Inovio constructed a highly optimized synthetic DNA vaccine with multiple proprietary features. Using its novel consensus design approach, two differentiating mutations were incorporated in the vaccine sequence to assist T-cells to more readily recognize self-made hTERT antigens and kill the cancer cells to which these antigens are attached (i.e. break tolerance). In addition, Inovio's use of a full length antigen DNA sequence encompasses multiple epitopes (parts of an antigen that are recognized by the immune system), potentially helping the immune system by providing multiple opportunities to overcome a tumor's ability to evade recognition by T-cells.
In the study, Inovio researchers confirmed that vaccination with Inovio's DNA vaccine delivered by adaptive electroporation induced hTERT-specific cellular immune responses with significantly greater T-cell magnitude compared to prior non-Inovio studies. Over four vaccinations there was a significant dose response, showing the value of multiple vaccinations to increase the immune response and highlighting the limitation of alternative technologies that are not amenable to multiple vaccinations such as viral vectors. Vaccination elicited multiple epitopes not only in mice, but also in monkeys, indicating a broad vaccine-induced immune response.

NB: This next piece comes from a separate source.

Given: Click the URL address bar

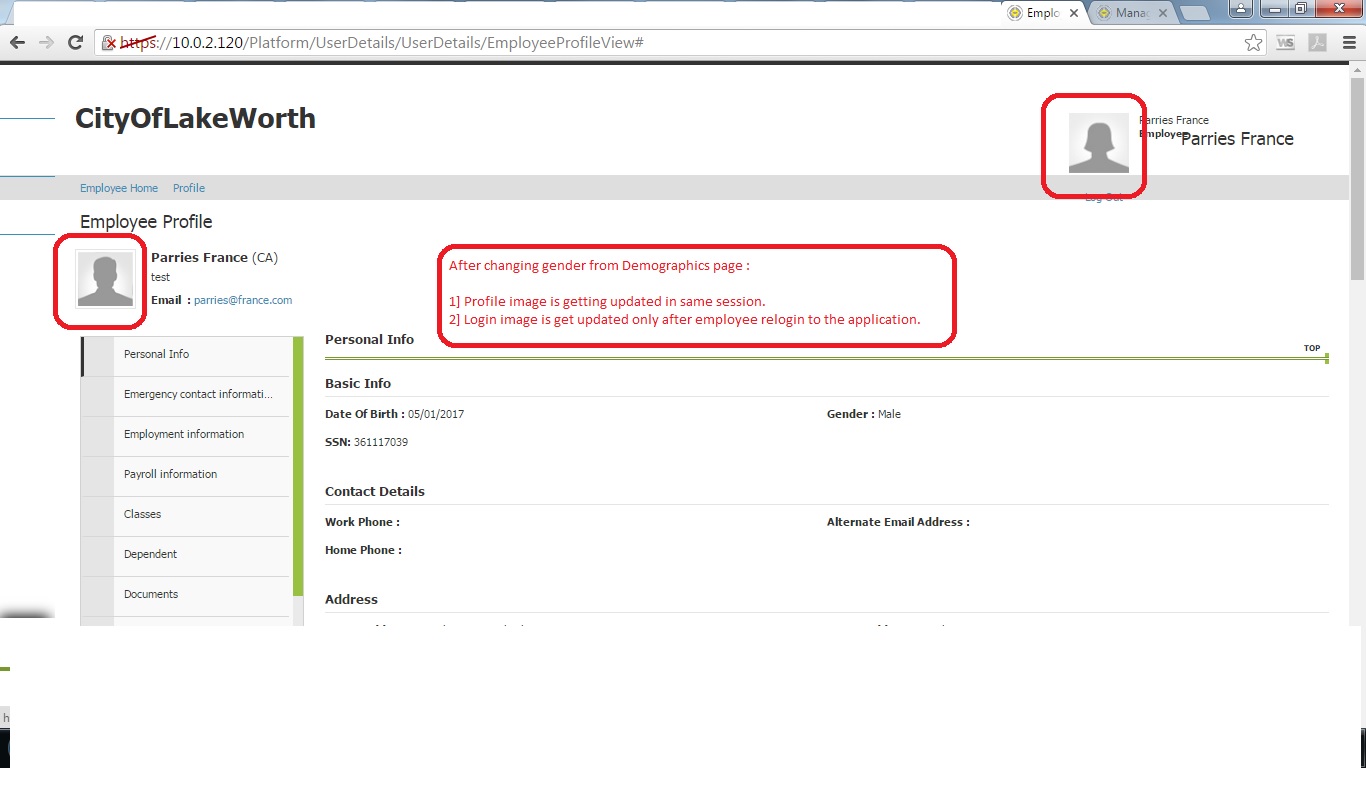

Study results showed that mice vaccinated with Inovio's DNA cancer vaccine and then challenged with a cancerous tumor experienced delayed tumor growth and longer overall survival compared with non-vaccinated mice. Mice first challenged with a tumor and then treated with the hTERT DNA vaccine displayed killing activity of the targeted cancer cells expressing the hTERT antigen, with no killing of normal cells that did not express the hTERT antigen. The treated mice experienced significantly smaller tumors and also longer overall survival. Vaccinated animal results were compared to a control group of animals that did not receive Inovio's DNA cancer vaccine.
In monkeys, whose TERT is 96% similar to human TERT and therefore a highly relevant model for immunotherapeutic vaccine development, the hTERT DNA vaccine elicited strong and broad TERT-specific immune responses and demonstrated the potential to eliminate tumor cells.
Overall, in these studies researchers observed that administration of a synthetic highly optimized hTERT DNA vaccine delivered with electroporation was capable of breaking immune tolerance, and eliciting robust and diverse antigen-specific CTLs, which are responsible for clearing cancerous cells, as well as a potent antitumor response. A favorable safety profile emerged from this study, showing that the vaccine-induced CTLs appeared not to be associated with any major toxicities or organ damage.
The expression of hTERT is thought to correlate with tumor survival and hTERT is associated with 85% of human tumors. Furthermore, there is growing recognition that it may be necessary to target stem cells that produce cancerous cells and recent studies have suggested that cancer stem or stem-like cells also express hTERT. These factors highlight the importance of an effective hTERT-targeting vaccine/immunotherapy and point to the potential benefit of Inovio's novel cancer vaccine.